Continuing on the topic of First Time Obedience
as a component of Multigenerational Faithfulness,
please make sure to read these previous posts HERE and HERE.
From Pages 110 - 111 of Voddie Baucham’s "Family Driven Faith”:
An even tougher lesson to learn is the principle of first-time obedience... [Baucham offers an example of counting to three for compliance, suspending punishment until the counting concludes at three as inappropriate permissiveness.]
This is a difficult principle to understand because we overlook the punishment our sins deserve and ultimately received in the cross of Christ (or will receive during an eternity separated from God in hell). However, whether God smites us immediately as He did Ananias and Sapphira (Acts 5) or appears to let it slide, we can rest assured that every sin receives just recompense (Romans 3:21-26). Thus, in the economy of God every act of disobedience is ultimately punished whether we see it immediately or not. That is why it is important to teach our children that every instruction is to be obeyed right away. As they get older, they may be allowed to enter into discussion about our instructions, but that discussion should follow an act of obedience, not determine whether or not they are convinced of our position...
We do not want our children to do what we say with conditions attached. We want them to obey, period. Learning not to repeat ourselves, not to yell, not to call the offending child by all three of his or her names, but to speak in clear, level tones and follow through... No, our children are not perfect, but they understand what obedience is and fully expect a consequence if they fall short of doing what they are told when they are told to do it.
Because of the intense focus on perfectionism in many patriocentric homes, I’ve seen every issue of life treated with the same magnitude of a critical safety issue, another concern related to First Time Obedience (FTO). One mother shared with me how Gothard once talked about the importance of the color of a toothbrush that supposedly resulted in a whole family becoming ill. The person who bought the toothbrush was said to be in error because they didn’t stop to pray about what color to purchase, as somehow, this would have averted the illness by avoiding confusion of toothbrushes, thus transmitting some illness to a whole family. Some things in life are just banal and insignificant, and some unfortunate situations in life cannot be circumvented. Yet, with painstaking conviction, Bill Gothard shared this story of the critical significance of the right toothbrush to purchase. I can completely relate to this pressure, as there is a great deal of this kind of pressure in the Arminian leanings of the Word of Faith movement.

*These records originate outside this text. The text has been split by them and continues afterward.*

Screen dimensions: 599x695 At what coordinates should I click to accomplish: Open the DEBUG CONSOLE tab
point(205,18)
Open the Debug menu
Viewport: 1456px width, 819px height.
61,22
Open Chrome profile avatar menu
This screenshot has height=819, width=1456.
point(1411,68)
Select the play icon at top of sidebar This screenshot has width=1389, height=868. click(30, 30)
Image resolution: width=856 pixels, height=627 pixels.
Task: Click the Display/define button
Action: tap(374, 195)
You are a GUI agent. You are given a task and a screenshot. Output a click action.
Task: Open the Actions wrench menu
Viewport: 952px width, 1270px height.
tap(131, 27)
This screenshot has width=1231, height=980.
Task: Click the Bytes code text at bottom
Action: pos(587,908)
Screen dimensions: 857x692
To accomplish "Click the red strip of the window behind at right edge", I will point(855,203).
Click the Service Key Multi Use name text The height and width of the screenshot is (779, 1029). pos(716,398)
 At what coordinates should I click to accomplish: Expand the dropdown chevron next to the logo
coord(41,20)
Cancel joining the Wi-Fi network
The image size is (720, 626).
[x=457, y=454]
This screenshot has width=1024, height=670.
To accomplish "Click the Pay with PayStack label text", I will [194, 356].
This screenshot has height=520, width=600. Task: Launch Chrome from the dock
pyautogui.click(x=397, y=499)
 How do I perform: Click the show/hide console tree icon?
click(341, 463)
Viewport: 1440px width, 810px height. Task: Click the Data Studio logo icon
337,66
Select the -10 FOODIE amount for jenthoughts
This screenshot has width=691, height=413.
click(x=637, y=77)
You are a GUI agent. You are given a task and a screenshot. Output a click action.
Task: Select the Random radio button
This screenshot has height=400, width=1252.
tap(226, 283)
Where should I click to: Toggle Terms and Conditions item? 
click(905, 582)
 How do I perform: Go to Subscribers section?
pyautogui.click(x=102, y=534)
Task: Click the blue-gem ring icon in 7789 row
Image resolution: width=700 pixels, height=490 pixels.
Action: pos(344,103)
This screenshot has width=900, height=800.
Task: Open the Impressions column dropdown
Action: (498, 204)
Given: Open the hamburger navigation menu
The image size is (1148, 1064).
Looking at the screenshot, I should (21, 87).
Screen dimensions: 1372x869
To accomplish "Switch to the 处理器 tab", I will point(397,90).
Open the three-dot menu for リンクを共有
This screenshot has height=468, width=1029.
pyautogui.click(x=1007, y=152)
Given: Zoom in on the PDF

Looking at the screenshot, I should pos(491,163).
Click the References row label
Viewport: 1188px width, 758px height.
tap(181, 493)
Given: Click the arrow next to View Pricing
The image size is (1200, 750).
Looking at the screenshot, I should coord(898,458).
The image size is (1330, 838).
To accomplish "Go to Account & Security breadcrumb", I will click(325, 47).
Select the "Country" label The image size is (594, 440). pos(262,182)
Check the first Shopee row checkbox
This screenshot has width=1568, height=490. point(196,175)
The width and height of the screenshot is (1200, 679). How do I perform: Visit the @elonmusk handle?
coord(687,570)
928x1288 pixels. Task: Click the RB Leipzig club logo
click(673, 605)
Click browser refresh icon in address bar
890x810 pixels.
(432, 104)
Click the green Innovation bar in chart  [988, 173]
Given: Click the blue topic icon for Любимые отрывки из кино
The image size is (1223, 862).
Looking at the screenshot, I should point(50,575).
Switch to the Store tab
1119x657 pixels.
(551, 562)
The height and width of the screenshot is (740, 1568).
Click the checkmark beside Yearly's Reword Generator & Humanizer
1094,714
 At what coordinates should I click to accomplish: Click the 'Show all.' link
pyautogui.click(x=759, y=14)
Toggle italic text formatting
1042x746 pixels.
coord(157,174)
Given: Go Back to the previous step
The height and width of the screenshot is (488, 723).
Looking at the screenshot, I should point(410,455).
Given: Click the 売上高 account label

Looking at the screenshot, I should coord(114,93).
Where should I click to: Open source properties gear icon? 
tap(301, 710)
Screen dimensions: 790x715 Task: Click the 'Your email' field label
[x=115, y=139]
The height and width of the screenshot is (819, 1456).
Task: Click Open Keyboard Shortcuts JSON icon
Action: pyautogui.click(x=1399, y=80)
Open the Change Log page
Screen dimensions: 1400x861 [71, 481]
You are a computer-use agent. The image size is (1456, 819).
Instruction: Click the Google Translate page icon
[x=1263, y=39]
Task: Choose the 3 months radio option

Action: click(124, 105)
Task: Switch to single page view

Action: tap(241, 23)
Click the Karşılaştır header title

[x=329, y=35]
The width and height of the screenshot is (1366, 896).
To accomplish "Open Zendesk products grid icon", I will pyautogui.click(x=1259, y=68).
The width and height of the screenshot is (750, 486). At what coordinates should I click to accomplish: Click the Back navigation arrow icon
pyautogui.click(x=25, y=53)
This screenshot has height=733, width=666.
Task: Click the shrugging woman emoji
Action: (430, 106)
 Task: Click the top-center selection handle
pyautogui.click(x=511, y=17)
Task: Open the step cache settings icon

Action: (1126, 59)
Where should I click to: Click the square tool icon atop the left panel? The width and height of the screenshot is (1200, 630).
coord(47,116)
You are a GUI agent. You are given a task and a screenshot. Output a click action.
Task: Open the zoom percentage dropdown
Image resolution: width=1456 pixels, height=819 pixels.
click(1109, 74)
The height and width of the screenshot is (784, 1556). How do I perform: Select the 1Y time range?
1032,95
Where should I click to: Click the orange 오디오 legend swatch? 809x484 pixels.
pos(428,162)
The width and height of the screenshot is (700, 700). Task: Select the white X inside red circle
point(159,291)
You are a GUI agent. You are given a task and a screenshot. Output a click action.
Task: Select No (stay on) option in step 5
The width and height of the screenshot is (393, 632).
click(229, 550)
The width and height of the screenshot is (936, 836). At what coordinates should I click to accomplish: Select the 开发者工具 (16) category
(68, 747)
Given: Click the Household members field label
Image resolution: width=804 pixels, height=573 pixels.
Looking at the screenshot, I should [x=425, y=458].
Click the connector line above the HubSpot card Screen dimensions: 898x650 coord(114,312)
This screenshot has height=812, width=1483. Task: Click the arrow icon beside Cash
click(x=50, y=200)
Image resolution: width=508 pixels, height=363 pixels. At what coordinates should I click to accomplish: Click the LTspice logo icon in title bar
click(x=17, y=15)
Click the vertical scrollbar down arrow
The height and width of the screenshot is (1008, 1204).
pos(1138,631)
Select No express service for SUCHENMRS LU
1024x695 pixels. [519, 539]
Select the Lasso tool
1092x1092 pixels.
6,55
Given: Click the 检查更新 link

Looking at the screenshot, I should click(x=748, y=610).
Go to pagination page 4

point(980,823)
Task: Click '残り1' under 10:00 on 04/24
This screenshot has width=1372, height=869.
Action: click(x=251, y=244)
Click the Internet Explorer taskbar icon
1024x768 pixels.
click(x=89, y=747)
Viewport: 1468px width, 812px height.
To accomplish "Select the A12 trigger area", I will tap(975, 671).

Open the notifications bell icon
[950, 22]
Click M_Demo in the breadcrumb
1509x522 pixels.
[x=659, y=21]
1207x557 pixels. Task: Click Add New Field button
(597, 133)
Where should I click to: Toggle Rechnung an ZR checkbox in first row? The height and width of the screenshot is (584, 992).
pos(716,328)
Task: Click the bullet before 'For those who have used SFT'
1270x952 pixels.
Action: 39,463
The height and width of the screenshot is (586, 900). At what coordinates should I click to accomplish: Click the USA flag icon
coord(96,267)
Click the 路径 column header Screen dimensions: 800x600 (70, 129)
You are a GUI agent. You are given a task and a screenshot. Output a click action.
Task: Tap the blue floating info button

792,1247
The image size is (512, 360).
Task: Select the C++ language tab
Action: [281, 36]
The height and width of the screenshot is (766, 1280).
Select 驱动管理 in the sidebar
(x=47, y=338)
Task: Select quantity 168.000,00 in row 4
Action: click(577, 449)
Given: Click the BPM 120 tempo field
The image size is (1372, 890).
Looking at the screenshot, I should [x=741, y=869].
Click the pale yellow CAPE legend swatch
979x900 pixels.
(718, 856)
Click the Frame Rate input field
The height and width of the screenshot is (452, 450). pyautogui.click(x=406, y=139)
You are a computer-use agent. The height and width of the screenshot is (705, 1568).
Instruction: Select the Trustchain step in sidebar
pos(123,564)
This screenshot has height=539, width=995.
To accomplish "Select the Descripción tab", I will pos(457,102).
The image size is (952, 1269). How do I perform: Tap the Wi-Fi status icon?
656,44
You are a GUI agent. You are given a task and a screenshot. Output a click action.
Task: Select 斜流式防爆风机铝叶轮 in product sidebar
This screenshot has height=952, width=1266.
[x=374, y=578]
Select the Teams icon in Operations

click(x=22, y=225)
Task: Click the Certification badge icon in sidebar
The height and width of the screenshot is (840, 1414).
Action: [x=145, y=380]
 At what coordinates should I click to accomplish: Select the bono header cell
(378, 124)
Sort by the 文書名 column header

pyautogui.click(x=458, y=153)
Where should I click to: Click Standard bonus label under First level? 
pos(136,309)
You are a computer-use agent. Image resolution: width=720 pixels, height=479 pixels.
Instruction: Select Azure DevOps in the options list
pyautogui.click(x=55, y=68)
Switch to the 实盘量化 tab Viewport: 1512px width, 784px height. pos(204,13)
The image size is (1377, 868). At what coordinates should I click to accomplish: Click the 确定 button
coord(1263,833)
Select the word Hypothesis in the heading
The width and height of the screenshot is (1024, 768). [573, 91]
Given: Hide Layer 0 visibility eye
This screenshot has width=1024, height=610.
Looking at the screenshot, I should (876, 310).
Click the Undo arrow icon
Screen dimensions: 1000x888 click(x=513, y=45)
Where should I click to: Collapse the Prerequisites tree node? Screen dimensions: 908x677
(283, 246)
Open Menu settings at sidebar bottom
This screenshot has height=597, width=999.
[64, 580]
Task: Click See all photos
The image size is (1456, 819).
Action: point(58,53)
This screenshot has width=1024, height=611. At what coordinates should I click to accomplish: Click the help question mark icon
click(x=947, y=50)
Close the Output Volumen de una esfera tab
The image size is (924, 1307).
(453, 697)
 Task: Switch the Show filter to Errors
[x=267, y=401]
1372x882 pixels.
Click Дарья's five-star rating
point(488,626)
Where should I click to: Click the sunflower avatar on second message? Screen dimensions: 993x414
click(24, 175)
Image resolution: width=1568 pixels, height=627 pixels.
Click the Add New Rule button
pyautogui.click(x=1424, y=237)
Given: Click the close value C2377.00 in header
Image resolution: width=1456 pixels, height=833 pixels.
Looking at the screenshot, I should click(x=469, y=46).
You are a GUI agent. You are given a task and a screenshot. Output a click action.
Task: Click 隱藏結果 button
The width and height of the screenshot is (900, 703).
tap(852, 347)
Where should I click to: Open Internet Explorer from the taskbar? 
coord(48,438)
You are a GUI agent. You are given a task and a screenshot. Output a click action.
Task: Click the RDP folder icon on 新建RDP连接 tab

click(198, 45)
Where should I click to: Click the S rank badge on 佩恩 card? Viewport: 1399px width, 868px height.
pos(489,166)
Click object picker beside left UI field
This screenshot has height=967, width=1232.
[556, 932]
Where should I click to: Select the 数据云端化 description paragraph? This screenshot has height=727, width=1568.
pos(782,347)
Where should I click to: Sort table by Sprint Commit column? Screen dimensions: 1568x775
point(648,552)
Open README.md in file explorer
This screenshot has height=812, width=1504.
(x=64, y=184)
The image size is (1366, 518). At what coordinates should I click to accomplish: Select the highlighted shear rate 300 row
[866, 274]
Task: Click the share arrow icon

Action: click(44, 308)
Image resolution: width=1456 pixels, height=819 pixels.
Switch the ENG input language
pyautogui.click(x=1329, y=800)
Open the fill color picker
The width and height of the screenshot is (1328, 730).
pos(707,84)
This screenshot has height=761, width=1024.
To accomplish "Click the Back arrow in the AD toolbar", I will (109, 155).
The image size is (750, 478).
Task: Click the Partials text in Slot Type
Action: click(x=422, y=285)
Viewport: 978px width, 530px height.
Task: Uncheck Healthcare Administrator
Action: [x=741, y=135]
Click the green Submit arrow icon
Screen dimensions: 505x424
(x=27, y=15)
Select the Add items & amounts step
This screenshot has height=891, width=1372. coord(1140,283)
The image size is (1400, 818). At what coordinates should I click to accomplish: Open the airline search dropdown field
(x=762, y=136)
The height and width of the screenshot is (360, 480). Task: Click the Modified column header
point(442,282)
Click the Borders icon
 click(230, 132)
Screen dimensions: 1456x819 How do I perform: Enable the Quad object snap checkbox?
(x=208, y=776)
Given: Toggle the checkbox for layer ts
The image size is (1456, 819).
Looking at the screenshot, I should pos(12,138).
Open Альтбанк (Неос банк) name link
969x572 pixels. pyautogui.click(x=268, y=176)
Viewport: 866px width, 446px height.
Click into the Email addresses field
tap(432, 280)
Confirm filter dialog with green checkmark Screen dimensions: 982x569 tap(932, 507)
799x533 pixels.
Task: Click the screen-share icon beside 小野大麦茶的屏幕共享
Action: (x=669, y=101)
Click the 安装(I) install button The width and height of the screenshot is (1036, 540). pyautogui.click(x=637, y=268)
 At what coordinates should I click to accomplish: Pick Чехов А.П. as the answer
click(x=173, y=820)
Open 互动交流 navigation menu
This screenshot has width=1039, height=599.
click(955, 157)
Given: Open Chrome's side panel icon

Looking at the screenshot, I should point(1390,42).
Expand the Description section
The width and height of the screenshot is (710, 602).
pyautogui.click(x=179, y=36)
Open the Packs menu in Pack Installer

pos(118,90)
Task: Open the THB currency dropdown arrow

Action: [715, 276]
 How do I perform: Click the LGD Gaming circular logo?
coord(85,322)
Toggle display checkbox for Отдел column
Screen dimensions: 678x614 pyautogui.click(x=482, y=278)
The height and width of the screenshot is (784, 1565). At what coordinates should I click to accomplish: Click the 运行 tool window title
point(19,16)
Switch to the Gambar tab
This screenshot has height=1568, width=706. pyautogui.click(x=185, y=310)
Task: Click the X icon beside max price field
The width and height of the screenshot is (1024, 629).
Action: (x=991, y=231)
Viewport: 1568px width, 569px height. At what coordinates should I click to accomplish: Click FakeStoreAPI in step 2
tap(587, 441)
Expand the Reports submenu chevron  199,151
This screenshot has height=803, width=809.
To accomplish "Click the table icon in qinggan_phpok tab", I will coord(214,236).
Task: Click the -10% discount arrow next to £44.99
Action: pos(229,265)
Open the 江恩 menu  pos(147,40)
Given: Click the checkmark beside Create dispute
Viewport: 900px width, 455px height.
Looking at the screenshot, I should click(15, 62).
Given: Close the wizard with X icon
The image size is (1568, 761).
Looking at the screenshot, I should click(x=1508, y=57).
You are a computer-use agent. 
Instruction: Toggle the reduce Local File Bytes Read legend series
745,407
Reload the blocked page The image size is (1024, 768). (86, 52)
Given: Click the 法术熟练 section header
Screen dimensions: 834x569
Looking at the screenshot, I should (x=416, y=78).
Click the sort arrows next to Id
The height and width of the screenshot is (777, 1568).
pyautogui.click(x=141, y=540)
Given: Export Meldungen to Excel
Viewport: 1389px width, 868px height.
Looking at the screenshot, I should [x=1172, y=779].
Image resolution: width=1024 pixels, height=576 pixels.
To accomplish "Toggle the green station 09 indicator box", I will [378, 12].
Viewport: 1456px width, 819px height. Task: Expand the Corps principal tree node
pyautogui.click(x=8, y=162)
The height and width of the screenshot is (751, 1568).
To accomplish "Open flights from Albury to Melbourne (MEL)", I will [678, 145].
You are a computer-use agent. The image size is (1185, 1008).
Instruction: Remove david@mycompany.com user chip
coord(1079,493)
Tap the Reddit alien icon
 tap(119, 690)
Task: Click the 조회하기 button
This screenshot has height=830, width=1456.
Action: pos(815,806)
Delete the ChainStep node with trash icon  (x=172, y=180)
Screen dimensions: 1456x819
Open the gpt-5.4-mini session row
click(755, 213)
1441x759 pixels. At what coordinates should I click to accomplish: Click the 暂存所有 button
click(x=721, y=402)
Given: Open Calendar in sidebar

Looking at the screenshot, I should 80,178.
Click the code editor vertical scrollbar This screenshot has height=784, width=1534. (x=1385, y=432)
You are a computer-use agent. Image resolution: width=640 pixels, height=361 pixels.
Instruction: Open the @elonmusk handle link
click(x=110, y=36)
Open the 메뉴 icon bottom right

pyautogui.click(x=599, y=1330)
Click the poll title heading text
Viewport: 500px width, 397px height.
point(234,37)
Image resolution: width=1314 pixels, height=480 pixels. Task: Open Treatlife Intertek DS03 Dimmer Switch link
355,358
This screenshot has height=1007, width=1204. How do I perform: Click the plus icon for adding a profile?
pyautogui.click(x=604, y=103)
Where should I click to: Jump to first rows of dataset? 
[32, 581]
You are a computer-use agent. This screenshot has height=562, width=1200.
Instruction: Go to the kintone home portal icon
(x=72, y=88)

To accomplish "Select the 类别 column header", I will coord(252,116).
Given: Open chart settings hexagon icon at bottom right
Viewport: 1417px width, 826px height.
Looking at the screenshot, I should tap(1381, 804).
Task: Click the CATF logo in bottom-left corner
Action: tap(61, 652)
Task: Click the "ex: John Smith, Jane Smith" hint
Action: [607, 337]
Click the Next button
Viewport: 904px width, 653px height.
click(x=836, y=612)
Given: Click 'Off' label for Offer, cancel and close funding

Though these types of messages mean to stress personal responsibility, for many, they do little more than foster fear. For example, I once believed that if I arrived at 5th and Main at 10:15 AM instead of 10 AM and missed witnessing to someone, they might not have heard the Gospel, would never have received Jesus as their Savior, and they as well as all of the lives they would have touched would somehow go to hell. (I don’t believe that bondage anymore. I’m just not that important, for one thing... A topic for another day) For me, “Gothard’s wisdom” about the significance of the color of the toothbrush that I pull off of the display at the dollar store fosters that same type of fear. It turns every activity into a sacramental one, so that everything has eternal and weighty significance. Nothing proves to be temporal, and it seems to rule out the power and working of the Holy Spirit, putting all of the burden, a burden of shame, on man.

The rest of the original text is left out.